One of the first things my chef-instructor told us in culinary school was to never buy minced or peeled garlic cloves. I can remember her face as she said it, eyes squinted, nose scrunched up—like even the thought of it disgusted her. She isn’t the only one either, and many of the chefs I’ve worked with over the years agreed. Now I can add Eva Longoria to that list.
Eva Longoria recently shared her opinions on cooking on a recent Instagram post for Food Network. On the long list of questions fed to her by the interviewer was, “is pre-minced garlic ever okay?” Longoria emphatically answers: “No! No pre-anything garlic! Don’t buy the cloves, pre-peeled, don’t buy it pre-minced.”
Instead, Longoria says you should “buy the whole head of garlic and do the work.” While she doesn’t go into the details of why, I’m guessing it’s for the same reasons why some chefs disapprove of it.
Of course, the pre-minced version and even peeled cloves are convenient, but the flavor just isn’t the same. Garlic is considered an aromatic vegetable, meaning it brings strong flavor to a dish. And the more you break it down (by slicing, chopping or mincing), the stronger the flavor gets. Creating that increased surface area causes the release of allicin, a natural sulfurous compound in garlic that gives it that pungent flavor we know and love.
That initial flavor is delicious, but over time it continues to strengthen, becoming so strong that it begins to taste rancid and sour.

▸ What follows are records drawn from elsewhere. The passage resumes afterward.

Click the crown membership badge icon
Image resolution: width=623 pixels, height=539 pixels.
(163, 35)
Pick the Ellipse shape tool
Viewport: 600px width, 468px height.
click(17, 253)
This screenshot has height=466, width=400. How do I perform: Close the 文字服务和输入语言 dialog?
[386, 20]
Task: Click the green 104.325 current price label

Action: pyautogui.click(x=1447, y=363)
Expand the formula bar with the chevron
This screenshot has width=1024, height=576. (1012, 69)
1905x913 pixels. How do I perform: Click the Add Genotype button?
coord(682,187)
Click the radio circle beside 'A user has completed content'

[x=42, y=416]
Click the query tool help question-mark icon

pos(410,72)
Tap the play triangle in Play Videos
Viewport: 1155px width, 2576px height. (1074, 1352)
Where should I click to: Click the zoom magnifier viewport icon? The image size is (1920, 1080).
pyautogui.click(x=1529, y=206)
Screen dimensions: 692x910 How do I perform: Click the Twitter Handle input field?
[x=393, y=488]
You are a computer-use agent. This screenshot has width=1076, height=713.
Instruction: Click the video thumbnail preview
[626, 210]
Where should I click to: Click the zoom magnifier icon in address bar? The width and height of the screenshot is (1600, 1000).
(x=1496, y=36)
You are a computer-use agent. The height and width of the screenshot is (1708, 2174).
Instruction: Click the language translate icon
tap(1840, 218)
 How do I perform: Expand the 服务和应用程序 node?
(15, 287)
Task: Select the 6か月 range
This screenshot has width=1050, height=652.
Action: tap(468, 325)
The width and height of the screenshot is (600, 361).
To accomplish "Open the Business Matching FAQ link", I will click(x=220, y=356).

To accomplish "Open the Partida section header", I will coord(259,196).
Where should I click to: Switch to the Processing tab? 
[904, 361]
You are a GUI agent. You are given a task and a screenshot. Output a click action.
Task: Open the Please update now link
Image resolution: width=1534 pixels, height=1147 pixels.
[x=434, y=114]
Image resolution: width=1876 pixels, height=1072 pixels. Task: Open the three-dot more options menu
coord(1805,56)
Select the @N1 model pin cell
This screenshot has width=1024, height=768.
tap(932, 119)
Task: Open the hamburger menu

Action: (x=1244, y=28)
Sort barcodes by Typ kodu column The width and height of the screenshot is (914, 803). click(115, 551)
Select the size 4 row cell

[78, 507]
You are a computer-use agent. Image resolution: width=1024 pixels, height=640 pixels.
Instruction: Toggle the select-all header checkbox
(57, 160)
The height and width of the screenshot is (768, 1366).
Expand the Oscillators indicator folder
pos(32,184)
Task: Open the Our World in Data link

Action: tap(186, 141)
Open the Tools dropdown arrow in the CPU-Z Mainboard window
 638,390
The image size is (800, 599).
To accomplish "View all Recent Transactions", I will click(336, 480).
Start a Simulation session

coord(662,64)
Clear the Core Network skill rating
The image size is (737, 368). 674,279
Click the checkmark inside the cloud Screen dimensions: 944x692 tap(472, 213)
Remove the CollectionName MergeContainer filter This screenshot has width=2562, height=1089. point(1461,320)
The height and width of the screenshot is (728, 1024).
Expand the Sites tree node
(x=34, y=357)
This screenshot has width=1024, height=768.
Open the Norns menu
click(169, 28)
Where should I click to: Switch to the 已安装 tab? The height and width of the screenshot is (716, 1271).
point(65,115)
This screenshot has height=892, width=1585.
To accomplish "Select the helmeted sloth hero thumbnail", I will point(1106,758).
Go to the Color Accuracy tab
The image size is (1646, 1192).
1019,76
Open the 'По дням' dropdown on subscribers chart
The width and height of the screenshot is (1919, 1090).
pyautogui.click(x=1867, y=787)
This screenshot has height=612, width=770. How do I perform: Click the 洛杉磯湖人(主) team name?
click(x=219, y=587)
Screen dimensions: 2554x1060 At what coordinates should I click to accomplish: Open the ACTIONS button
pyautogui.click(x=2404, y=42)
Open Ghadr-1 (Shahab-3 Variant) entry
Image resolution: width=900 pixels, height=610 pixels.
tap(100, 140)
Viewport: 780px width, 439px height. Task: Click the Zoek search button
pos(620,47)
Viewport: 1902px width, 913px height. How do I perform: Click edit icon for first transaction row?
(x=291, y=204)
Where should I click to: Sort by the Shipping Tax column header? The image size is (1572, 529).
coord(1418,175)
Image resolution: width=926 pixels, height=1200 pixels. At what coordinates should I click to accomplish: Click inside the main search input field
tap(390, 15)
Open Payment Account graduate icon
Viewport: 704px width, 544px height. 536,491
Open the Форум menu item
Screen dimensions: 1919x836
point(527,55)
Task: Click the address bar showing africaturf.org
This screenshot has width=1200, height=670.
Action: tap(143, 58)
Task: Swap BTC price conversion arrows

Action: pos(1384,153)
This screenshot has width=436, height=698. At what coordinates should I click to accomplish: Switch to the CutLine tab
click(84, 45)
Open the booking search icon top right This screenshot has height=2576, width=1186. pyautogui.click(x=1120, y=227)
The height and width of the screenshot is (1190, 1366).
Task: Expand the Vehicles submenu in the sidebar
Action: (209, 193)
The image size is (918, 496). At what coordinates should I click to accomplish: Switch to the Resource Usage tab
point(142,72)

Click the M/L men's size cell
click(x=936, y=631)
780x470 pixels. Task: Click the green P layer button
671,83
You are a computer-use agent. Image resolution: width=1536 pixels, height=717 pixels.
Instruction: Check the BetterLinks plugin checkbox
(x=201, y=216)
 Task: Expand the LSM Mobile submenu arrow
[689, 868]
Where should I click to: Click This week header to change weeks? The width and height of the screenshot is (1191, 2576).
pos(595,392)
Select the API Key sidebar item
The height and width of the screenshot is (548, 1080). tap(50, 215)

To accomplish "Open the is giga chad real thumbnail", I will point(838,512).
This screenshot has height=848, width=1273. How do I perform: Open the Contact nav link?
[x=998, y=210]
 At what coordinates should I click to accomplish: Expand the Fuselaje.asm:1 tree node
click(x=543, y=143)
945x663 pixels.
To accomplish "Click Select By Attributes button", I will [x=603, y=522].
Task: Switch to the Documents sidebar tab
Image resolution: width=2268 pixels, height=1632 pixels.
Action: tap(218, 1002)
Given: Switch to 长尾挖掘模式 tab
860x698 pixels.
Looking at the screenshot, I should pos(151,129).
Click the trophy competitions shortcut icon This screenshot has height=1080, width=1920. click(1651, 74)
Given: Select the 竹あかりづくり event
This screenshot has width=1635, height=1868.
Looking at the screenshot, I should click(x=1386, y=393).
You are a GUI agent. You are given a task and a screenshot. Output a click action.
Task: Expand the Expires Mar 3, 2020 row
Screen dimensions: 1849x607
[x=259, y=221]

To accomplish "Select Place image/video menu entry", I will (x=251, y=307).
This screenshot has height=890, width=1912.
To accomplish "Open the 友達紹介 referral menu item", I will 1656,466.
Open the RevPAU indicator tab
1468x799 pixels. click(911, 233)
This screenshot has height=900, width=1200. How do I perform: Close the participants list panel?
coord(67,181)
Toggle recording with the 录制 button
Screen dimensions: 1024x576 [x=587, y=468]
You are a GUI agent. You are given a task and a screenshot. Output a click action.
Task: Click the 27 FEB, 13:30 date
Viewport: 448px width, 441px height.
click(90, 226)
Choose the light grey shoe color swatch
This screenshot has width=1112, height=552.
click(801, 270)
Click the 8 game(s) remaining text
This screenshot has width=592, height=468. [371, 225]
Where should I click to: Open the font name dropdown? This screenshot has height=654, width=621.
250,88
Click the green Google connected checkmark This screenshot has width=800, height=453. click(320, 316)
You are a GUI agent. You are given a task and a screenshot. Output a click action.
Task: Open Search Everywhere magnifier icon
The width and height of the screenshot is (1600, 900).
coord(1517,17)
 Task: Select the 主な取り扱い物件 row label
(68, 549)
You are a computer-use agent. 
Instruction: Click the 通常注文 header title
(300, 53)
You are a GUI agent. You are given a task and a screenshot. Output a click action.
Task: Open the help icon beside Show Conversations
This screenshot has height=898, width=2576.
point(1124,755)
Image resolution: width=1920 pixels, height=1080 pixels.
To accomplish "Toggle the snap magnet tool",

And while many jarred versions are packed with water and oil to help preserve and prevent this, there are also other added ingredients that act as stabilizers which can alter flavor. What does this mean? It means that the jarred stuff just won’t taste like fresh stuff.
So do you need to always buy a fresh head of garlic? I would say yes—but I know sometimes the convenience is just too appealing. Still, use fresh whenever you have the time to do a little peeling and chopping. Though jarred garlic will work in a soup or stew that’ll cook for hours, a garlic-forward recipe or a recipe that uses raw garlic will need the fresh stuff to be as delicious as possible. And with recipes like our Aromatic Chicken & Rice Soup with Fried Garlic Oil and Brothy Lemon-Garlic Beans, you’ll want them as deliciously garlicky as possible.